Sure! Let's solve the problem step-by-step.
### Part i) Find the radius of the wheel
1. Given Information:
- The bicycle wheel makes 30 turns to cover a distance of 132 meters.
2. Calculate the circumference of the wheel:
The total distance covered by the wheel is equal to the number of turns multiplied by the circumference of the wheel.

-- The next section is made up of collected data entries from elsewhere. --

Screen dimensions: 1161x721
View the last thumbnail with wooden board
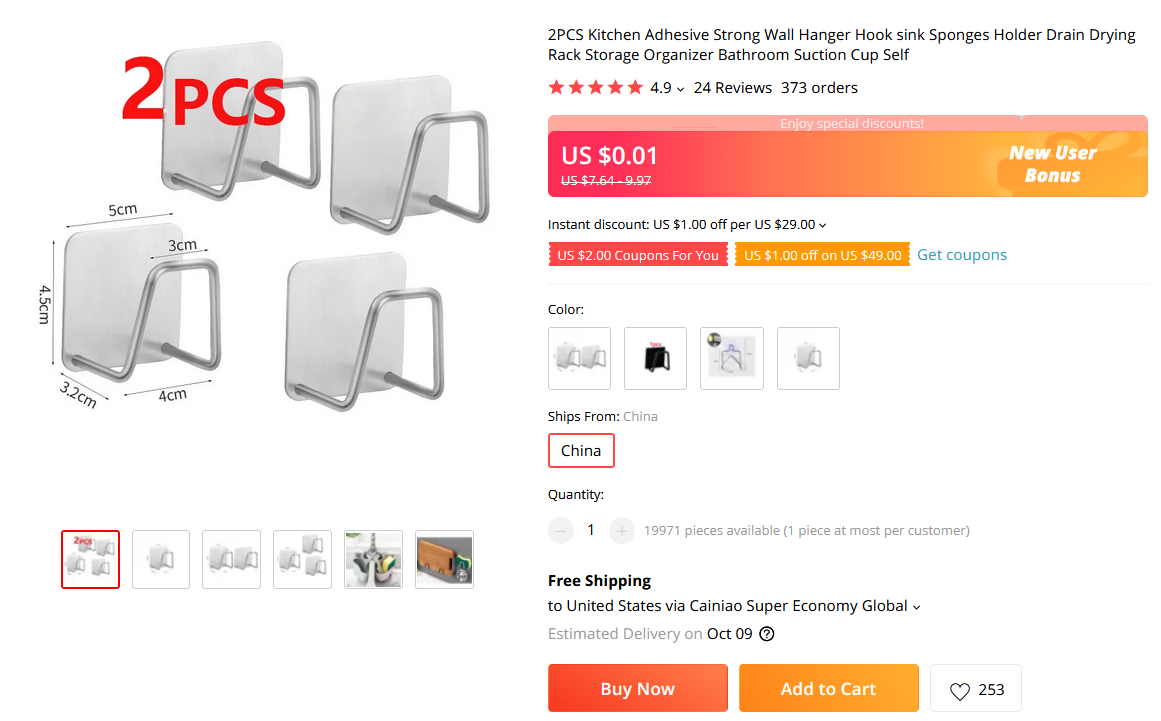coord(444,559)
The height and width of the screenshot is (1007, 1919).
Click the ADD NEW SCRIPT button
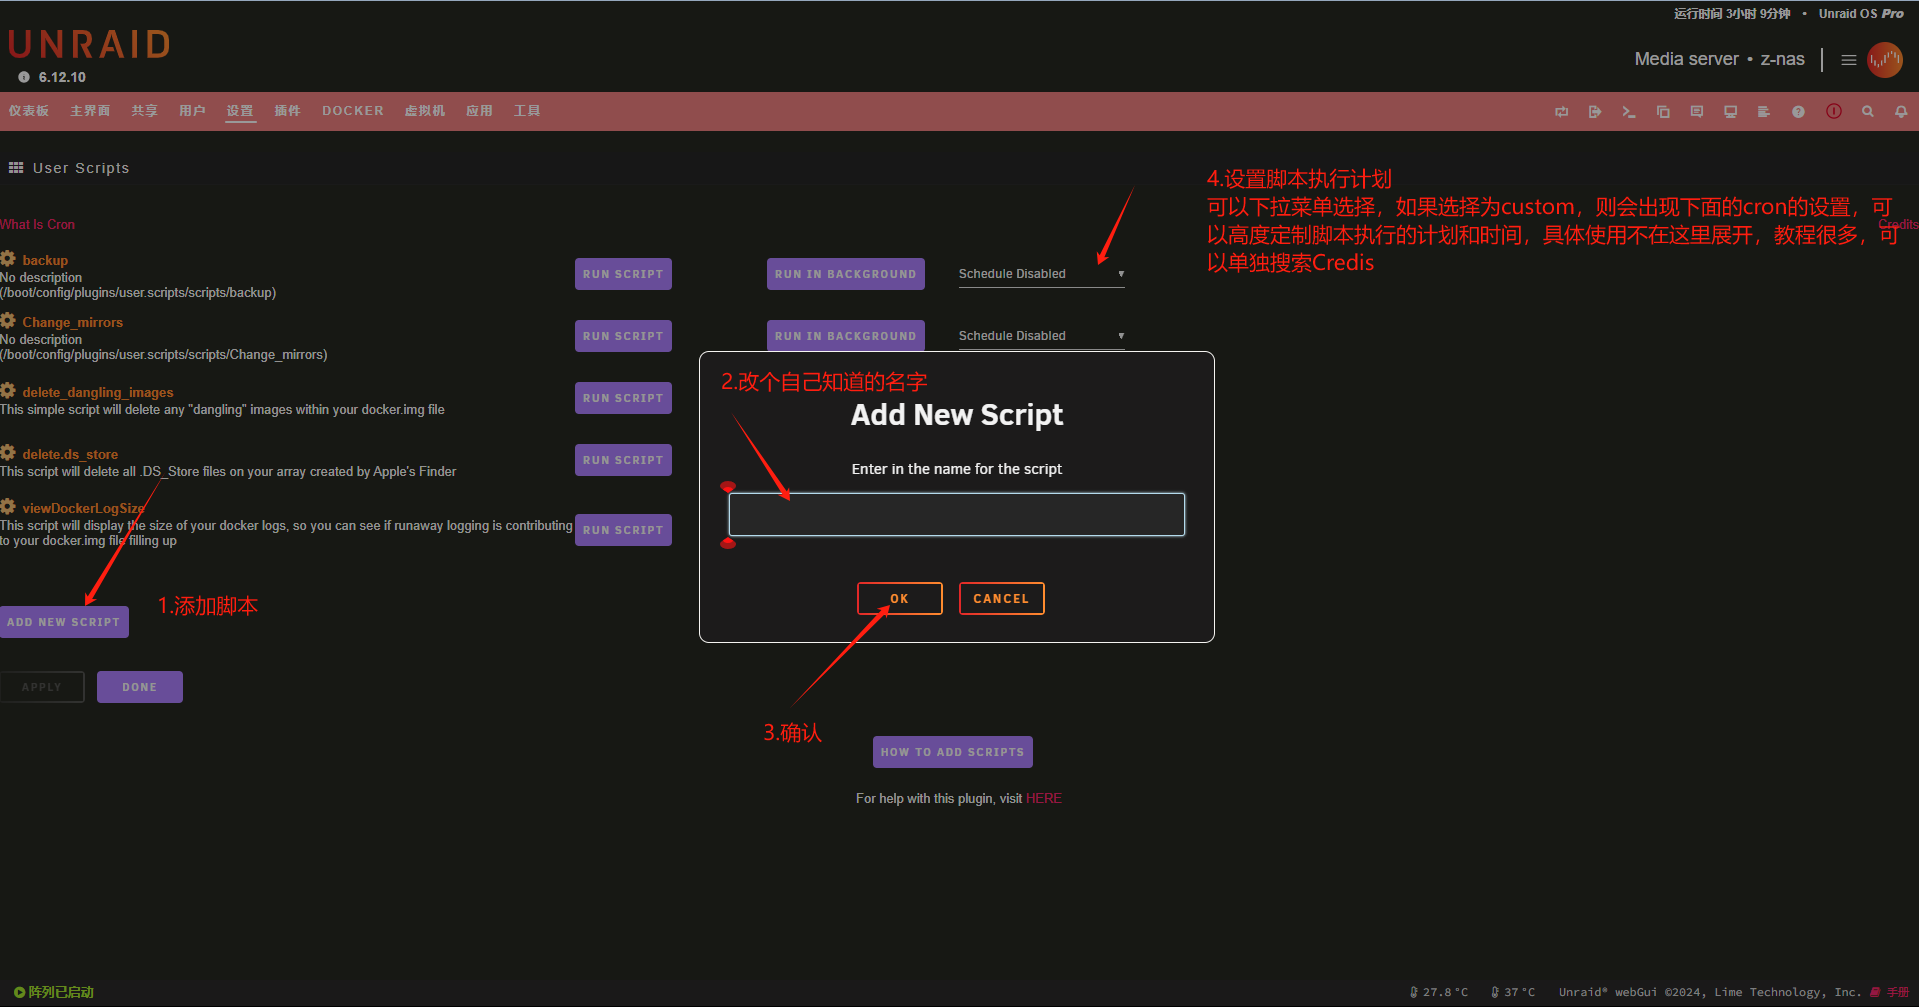click(64, 622)
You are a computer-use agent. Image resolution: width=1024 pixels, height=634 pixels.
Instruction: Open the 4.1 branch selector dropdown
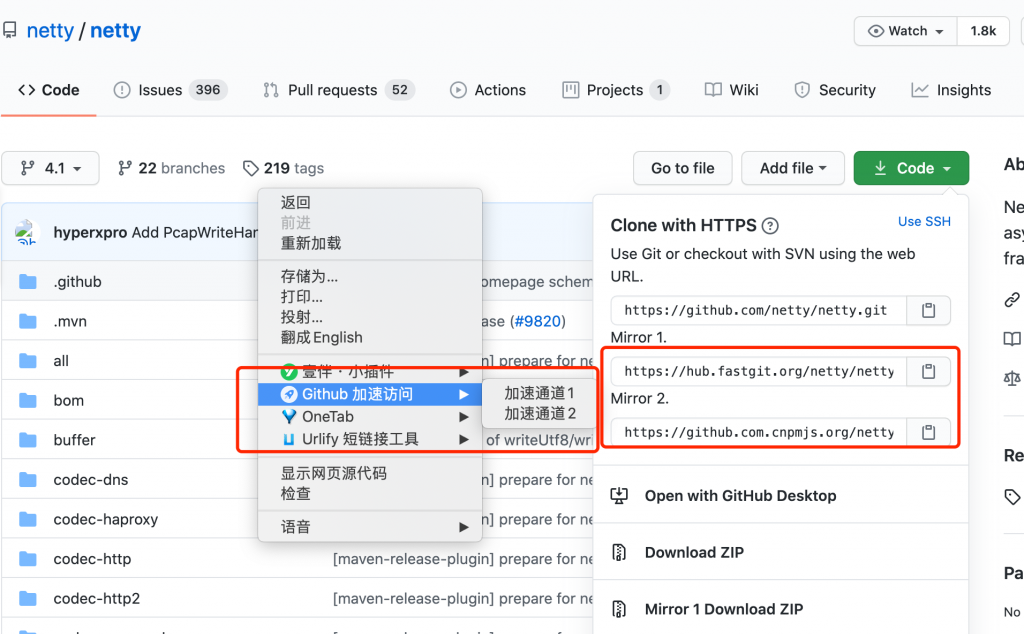point(50,168)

Thus, we can find the circumference (C) of one turn of the wheel as:
[tex]\[
C = \frac{\text{Total Distance}}{\text{Number of Turns}}
\][/tex]
Given the total distance is 132 meters and the number of turns is 30:
[tex]\[
C = \frac{132 \, \text{m}}{30} = 4.4 \, \text{m}
\][/tex]
3. Relate the circumference to the radius:
The circumference of a circle is also given by [tex]\(C = 2\pi r\)[/tex], where [tex]\(r\)[/tex] is the radius of the circle. Therefore, we can solve for the radius [tex]\(r\)[/tex]:
[tex]\[
r = \frac{C}{2\pi}
\][/tex]
Substituting the value of [tex]\(C\)[/tex]:
[tex]\[
r = \frac{4.4 \, \text{m}}{2\pi}
\][/tex]
Numerically, this evaluates to approximately:
[tex]\[
r \approx 0.7002817496043395 \, \text{m}
\][/tex]
### Part ii) Express the speed in km/h
1. Calculate the speed in meters per second:
Assuming the distance of 132 meters is covered in 1 second, the speed [tex]\(v\)[/tex] in meters per second (m/s) is:
[tex]\[
v = \frac{\text{Distance}}{\text{Time}}
\][/tex]
Given the distance is 132 meters and the time is 1 second:
[tex]\[
v = \frac{132 \, \text{m}}{1 \, \text{s}} = 132 \, \text{m/s}
\][/tex]
2. Convert the speed to kilometers per hour:
To convert from meters per second (m/s) to kilometers per hour (km/h), we use the conversion factor [tex]\(1 \, \text{m/s} = 3.6 \, \text{km/h}\)[/tex]:
[tex]\[
v \, \text{(km/h)} = v \, \text{(m/s)} \times 3.6
\][/tex]
Substituting the value of [tex]\(v\)[/tex]:
[tex]\[
v \, \text{(km/h)} = 132 \, \text{m/s} \times 3.6 = 475.2 \, \text{km/h}
\][/tex]
### Summary
- The radius of the wheel is approximately [tex]\(0.7003\)[/tex] meters.
- The speed of the bicycle in covering the distance is [tex]\(475.2 \, \text{km/h}\)[/tex].